Забившись в свою сибирскую нору, старик Тишинский все то, что мог бы проживать сам, живя в городе, посылал своему единственному сыну, любимому им до самозабвения.
— Наша фамилия старинная, заслуженная, дворянская, — говорил он, когда его упрекали в излишнем баловстве и поощрении к расточительности сына, — и чтобы с честью и достоинством носить ее, необходимо иметь деньги для представительности, для комфорта. А Миша у меня единственный, умру — все равно ему оставлю, не потащу же за собою в могилу. Деньги же молодежи нужнее, чем нам, старикам, так пусть и пользуется ими вволю, пока молод.
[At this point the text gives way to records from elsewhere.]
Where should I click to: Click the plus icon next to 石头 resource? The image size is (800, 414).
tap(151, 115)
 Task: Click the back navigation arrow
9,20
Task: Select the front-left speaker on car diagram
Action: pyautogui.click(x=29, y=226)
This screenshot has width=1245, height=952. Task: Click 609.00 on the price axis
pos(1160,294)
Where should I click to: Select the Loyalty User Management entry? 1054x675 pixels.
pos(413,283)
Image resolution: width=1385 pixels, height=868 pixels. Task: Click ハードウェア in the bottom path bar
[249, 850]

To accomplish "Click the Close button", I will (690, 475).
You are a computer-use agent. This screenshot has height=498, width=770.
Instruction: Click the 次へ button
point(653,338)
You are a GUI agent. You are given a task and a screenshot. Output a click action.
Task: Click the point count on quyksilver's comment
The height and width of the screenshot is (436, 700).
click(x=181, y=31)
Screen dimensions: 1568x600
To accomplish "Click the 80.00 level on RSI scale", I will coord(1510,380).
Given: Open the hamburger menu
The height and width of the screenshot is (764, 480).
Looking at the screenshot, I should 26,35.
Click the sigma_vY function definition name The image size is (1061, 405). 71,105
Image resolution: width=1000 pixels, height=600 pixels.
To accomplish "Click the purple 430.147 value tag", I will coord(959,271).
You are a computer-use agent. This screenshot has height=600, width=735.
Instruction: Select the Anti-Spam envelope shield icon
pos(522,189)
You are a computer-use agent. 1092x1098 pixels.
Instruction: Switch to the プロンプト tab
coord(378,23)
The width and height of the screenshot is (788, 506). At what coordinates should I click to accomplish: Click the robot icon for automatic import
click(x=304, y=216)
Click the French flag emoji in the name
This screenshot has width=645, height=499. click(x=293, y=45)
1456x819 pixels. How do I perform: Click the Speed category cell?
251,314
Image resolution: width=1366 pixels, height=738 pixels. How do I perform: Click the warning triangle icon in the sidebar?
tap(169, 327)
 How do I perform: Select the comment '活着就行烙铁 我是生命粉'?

И молодой Тишинский пользовался, как мог и как умел. Он страстно и искренне любил искусство вообще, а драматическое в частности. И ежедневно проводил свои вечера в театре. Его увлечение Орловой выросло на этой почве. Вернее даже не увлечение ею, а теми ее образами, которые она умела создавать в свете огней рампы. У него и знакомство-то с нею завязалось на этой почве. В душе своей этот по виду простенький, казавшийся моложе своих лет юноша носил бога, бога красоты, и это оберегало его от засасывающей грязи жизни.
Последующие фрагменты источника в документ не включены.